Podem fazer muitíssimo. Mas, falamos de religiosos, não de religiões, palavra abstrata. Os religiosos, no interior dos seus mundos, devem ter claro o papel da experiência religiosa, as relações com Deus e entre elas e os homens e entre os homens, evitando absolutizações que levam aos fanatismos. Neste contexto é principalmente o Islã que tem um pesado trabalho a fazer a propósito. A imagem de religiosos que dialogam entre si é hoje essencial. Não podemos ficar apenas com a imagem que nos transmitem os fundamentalismos.
A Europa deve agora fazer as contas com a deriva anti-semita. A comunidade judaica francesa se dividiu, as comunidades cristãs do Oriente Médio emigram. Em alguns países da Europa os muçulmanos atingem a metade da população. O que está acontecendo?
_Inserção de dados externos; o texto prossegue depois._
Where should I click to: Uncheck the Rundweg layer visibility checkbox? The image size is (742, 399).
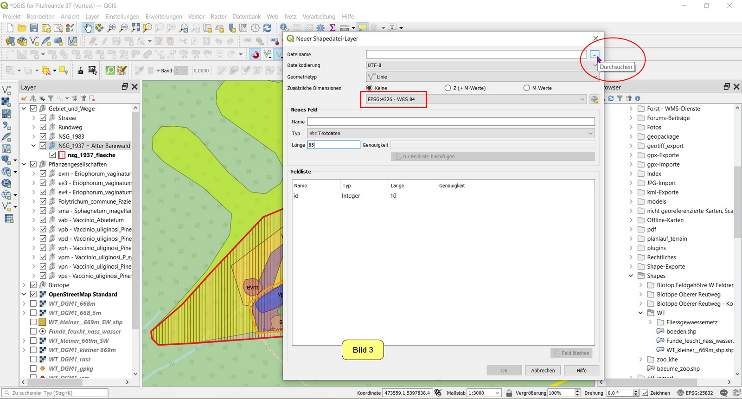pos(43,127)
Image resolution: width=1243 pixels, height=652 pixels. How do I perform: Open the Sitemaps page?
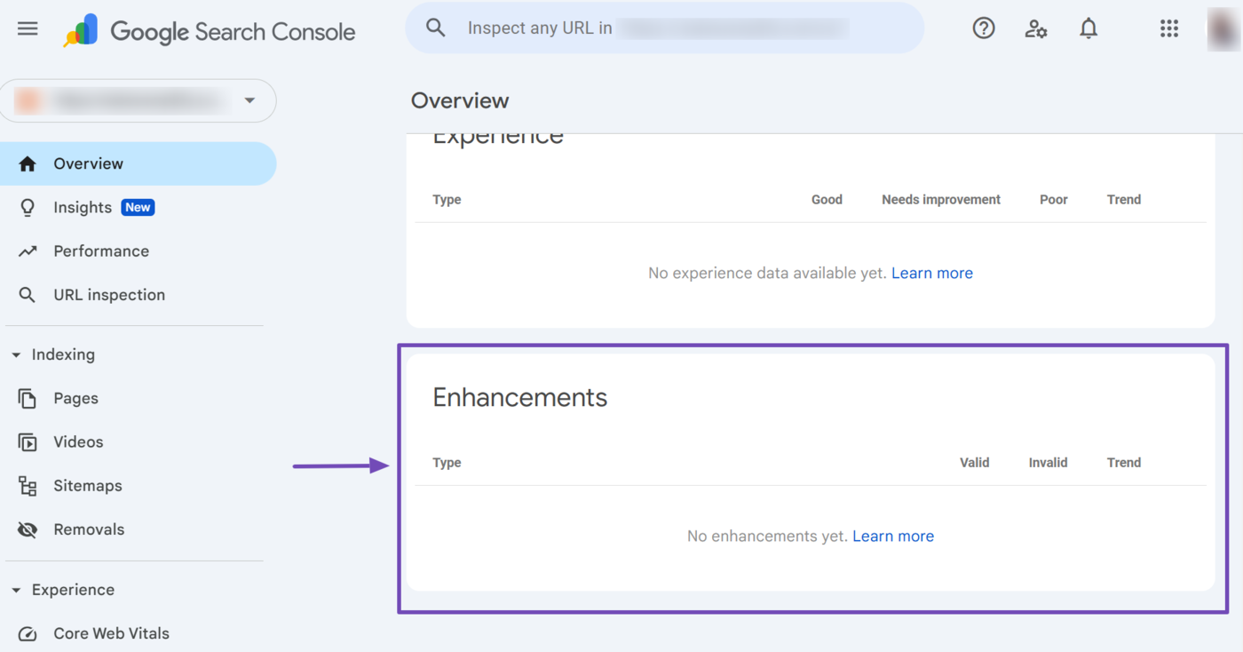[x=87, y=486]
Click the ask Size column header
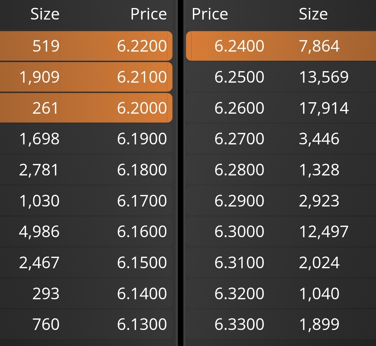Image resolution: width=376 pixels, height=346 pixels. [x=313, y=14]
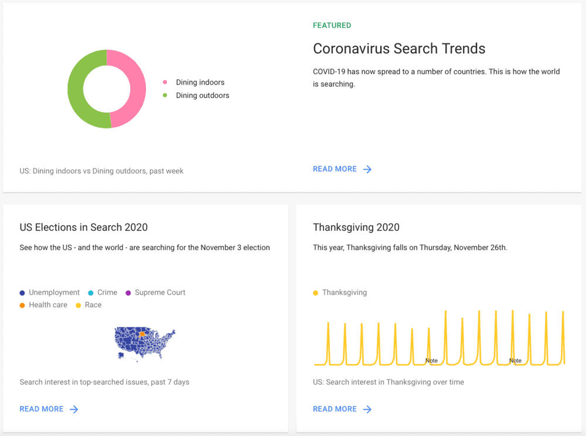This screenshot has width=586, height=436.
Task: Select the Coronavirus Search Trends headline
Action: click(399, 49)
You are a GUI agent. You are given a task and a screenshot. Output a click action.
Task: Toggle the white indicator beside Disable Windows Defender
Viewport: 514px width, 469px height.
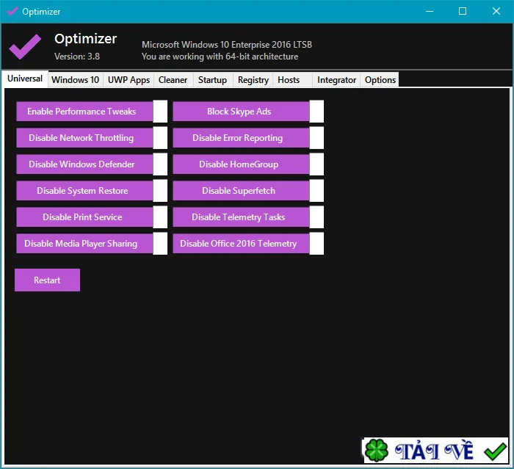[160, 164]
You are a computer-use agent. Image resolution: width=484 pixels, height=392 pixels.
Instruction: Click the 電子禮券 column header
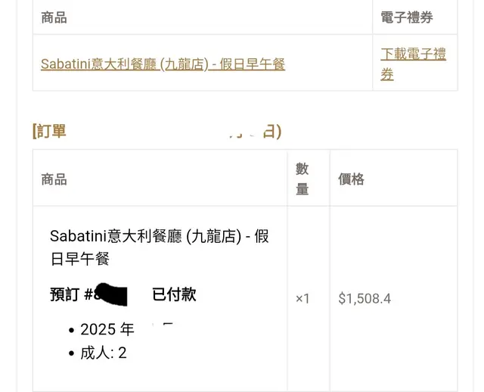coord(407,17)
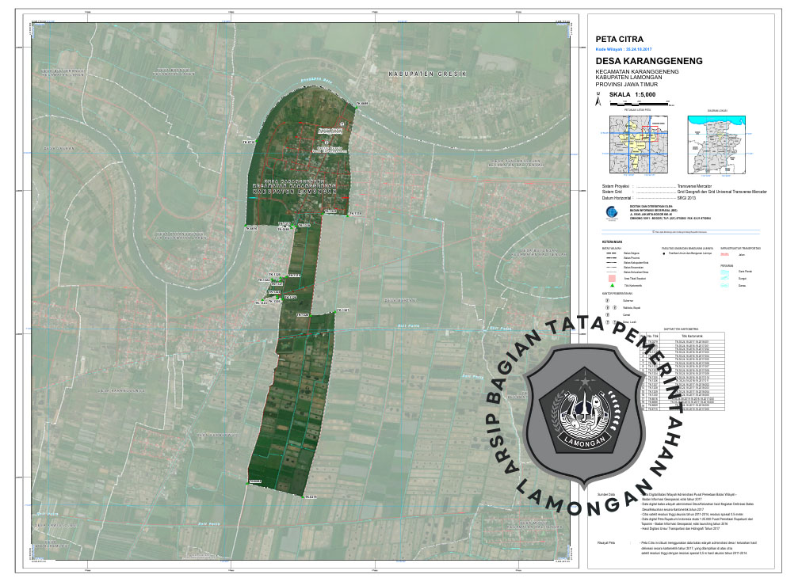
Task: Click the KABUPATEN LAMONGAN label inside village area
Action: [x=294, y=192]
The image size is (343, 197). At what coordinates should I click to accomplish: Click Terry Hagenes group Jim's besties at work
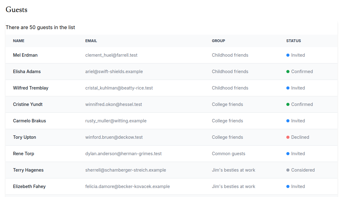click(233, 170)
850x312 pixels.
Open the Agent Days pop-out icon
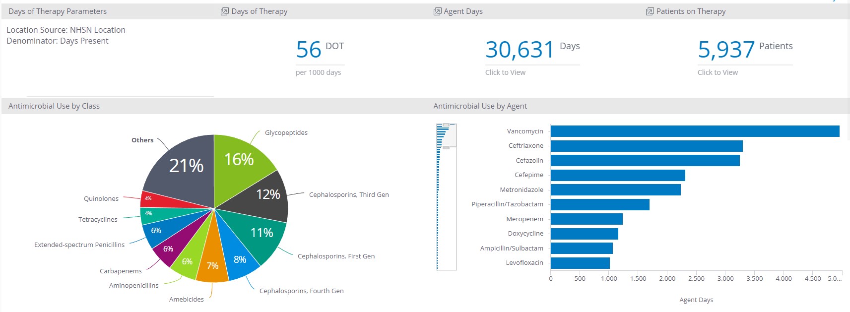coord(437,11)
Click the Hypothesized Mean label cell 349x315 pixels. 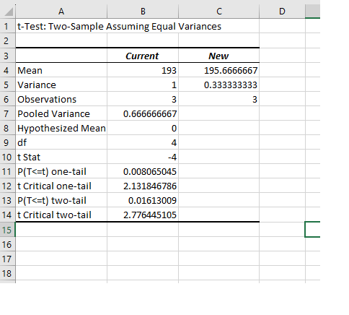[x=61, y=128]
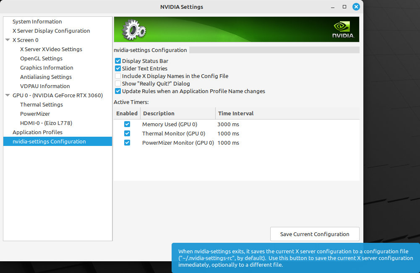This screenshot has width=420, height=273.
Task: Select X Server Display Configuration
Action: [51, 31]

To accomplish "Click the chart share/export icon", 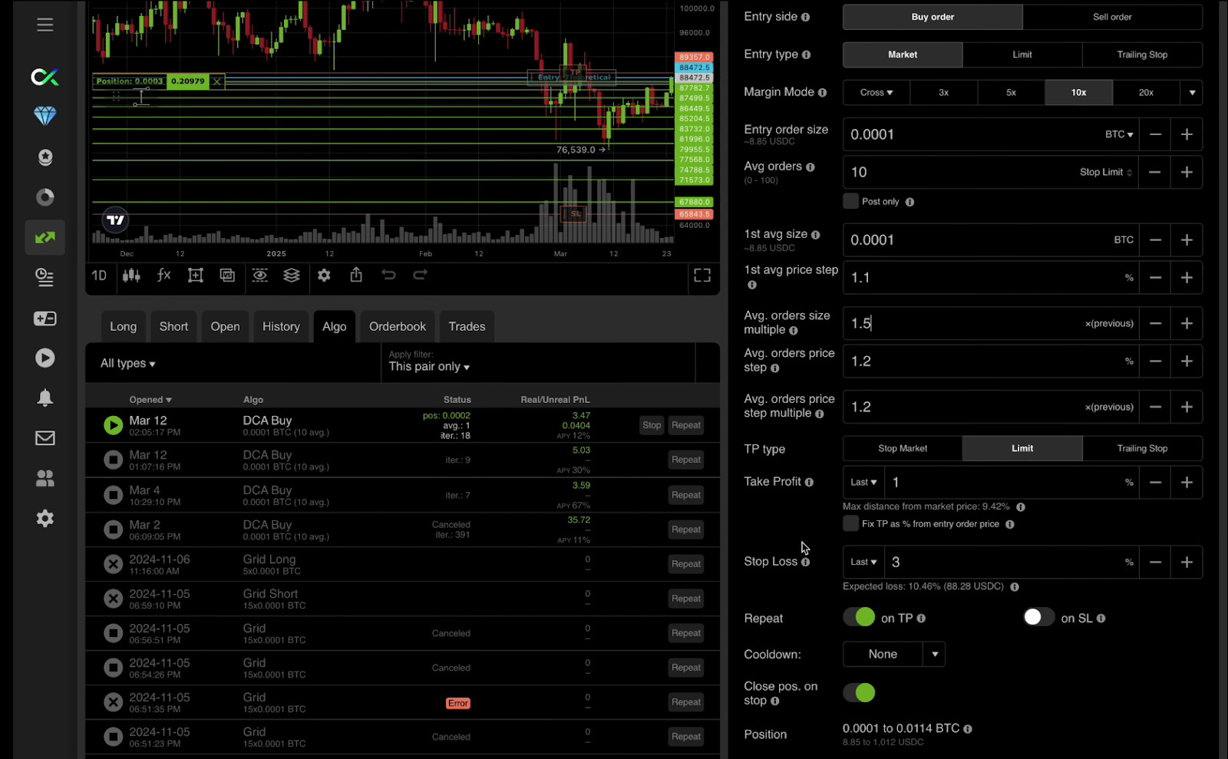I will pos(356,276).
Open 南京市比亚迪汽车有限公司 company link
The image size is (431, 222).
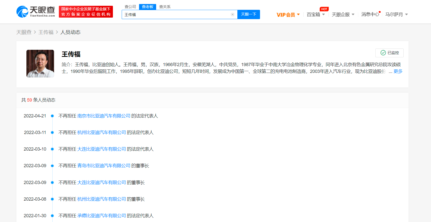click(x=104, y=116)
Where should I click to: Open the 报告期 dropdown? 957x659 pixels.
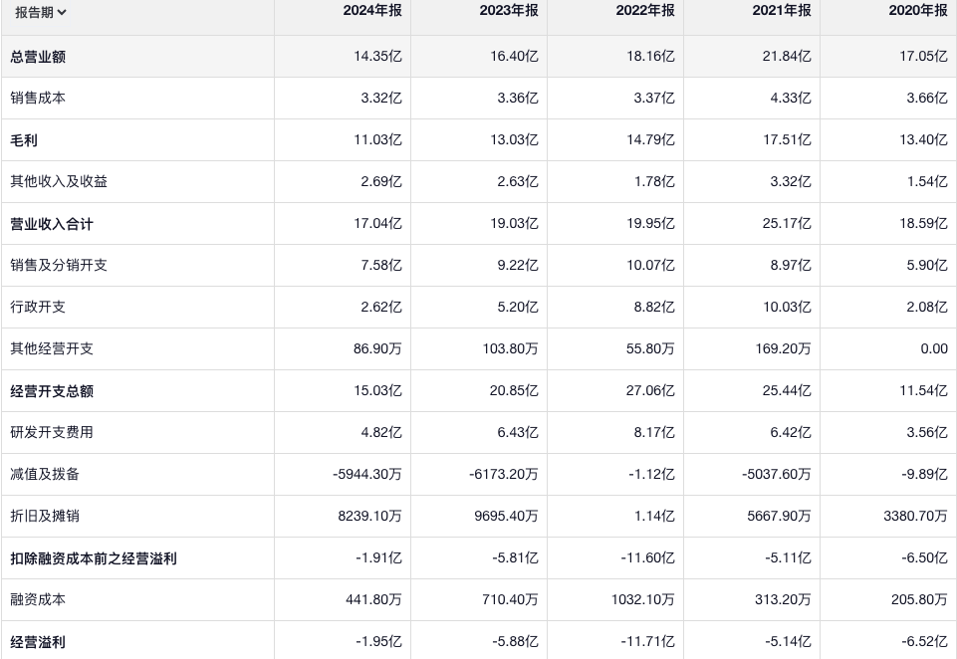click(x=41, y=13)
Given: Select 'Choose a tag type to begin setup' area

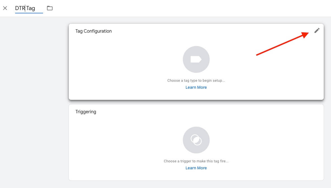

É preciso olhar o mundo em transformação e estes deslocamentos sem apavorar-se. Termina uma época, mas não o mundo. As discriminações contra as minorias são o apara-sol da nossa cegueira e dos nossos medos. Acreditávamos que o anti-semitismo tivesse terminado após as ferocidades do nazismo e reduzimos nossa atenção. Infelizmente existe ainda o preconceito anti-judaico e é combatido. É preciso distinguir os aspectos político e religioso. Se pode não compartilhar da política do Estado de Israel, mas tal avaliação não pode assumir conotações anti-judaicas ou ser pretexto para alimentar formas de anti-semitismo.
Existe um Islã moderado ou falar nisso exorciza o medo?
Islã moderado é uma expressão muito européia. Responde às nossas necessidades de simplificação. Devemos aprender a conhecer melhor o Islã, que é uma realidade muito complexa. Naquela galáxia nem tudo é fanatismo, nem tudo é Isis: por caridade! Certamente se requer um grande esforço da parte do Ocidente.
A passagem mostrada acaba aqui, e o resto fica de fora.